_Source_
/---
I was real busy hooking up two mobile homes to water, sewer and electricity, stretching fence and everything else. The bike was on hold until yesterday. But it gets about 34 miles to the gallon and that's going fast. The faster I go, the better my wife likes it. She rode her horse, the Harley then her horse again yesterday so she had a good day.

Today I'm ordering a wireless doorbell and painting my sign. A lot of people go to the big sand bar just down the road. I'm kicking off River Rat's Tube rental. I'll shuttle them 6 miles upstream and rent them a tube for $15.00. They will wind up back at their car and can ring the bell when they return. I'll give them back the small deposit on the tube. They will have to sign a release of course such as...

I realize that tubing the river can be dangerous. Hazards include, but are not limited to, strong currents, alligators, snakes, powerboats, drunk rednecks, lightning, trot lines, underwater obstructions, flying dragons, aliens, bigfoots, wild animals, whirlpools, parallel universes, black holes, meteorites, comets and other celestial hazards. I release River Rat's Tube Rental from any liability and promise I will not pollute the river.


----------



## The Backward OX (Apr 14, 2011)

What's a trot line?


----------



## Foxee (Apr 14, 2011)

Ditch said:


> Hazards include, but are not limited to, strong currents, alligators, snakes, powerboats, drunk rednecks, lightning, trot lines, underwater obstructions, flying dragons, aliens, bigfoots, wild animals, whirlpools, parallel universes, black holes, meteorites, comets and other celestial hazards. I release River Rat's Tube Rental from any liability and promise I will not pollute the river.
\---
_Provided data_
/---
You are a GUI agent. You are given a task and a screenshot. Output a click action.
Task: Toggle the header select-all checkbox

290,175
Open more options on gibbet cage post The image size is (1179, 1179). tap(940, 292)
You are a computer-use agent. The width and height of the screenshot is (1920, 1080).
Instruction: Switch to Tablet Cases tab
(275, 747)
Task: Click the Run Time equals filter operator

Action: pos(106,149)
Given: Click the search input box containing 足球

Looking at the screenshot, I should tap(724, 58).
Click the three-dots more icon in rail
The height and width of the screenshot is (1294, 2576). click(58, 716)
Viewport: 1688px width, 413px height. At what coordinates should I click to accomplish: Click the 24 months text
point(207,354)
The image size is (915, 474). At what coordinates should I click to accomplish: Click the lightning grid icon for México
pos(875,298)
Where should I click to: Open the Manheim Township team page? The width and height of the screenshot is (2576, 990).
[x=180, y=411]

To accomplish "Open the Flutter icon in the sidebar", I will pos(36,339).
\---
_Tasks to perform_
1/ According to the forum thread, how many miles upstream will tube rental customers be shuttled?
2/ In the records, quote verbatim every line from the one containing "Task: Click the" through the end of the records, including both of those lines.

_Answers to the exercises_
1/ 6 miles

2/
Task: Click the Run Time equals filter operator

Action: pos(106,149)
Given: Click the search input box containing 足球

Looking at the screenshot, I should tap(724, 58).
Click the three-dots more icon in rail
The height and width of the screenshot is (1294, 2576). click(58, 716)
Viewport: 1688px width, 413px height. At what coordinates should I click to accomplish: Click the 24 months text
point(207,354)
The image size is (915, 474). At what coordinates should I click to accomplish: Click the lightning grid icon for México
pos(875,298)
Where should I click to: Open the Manheim Township team page? The width and height of the screenshot is (2576, 990).
[x=180, y=411]

To accomplish "Open the Flutter icon in the sidebar", I will pos(36,339).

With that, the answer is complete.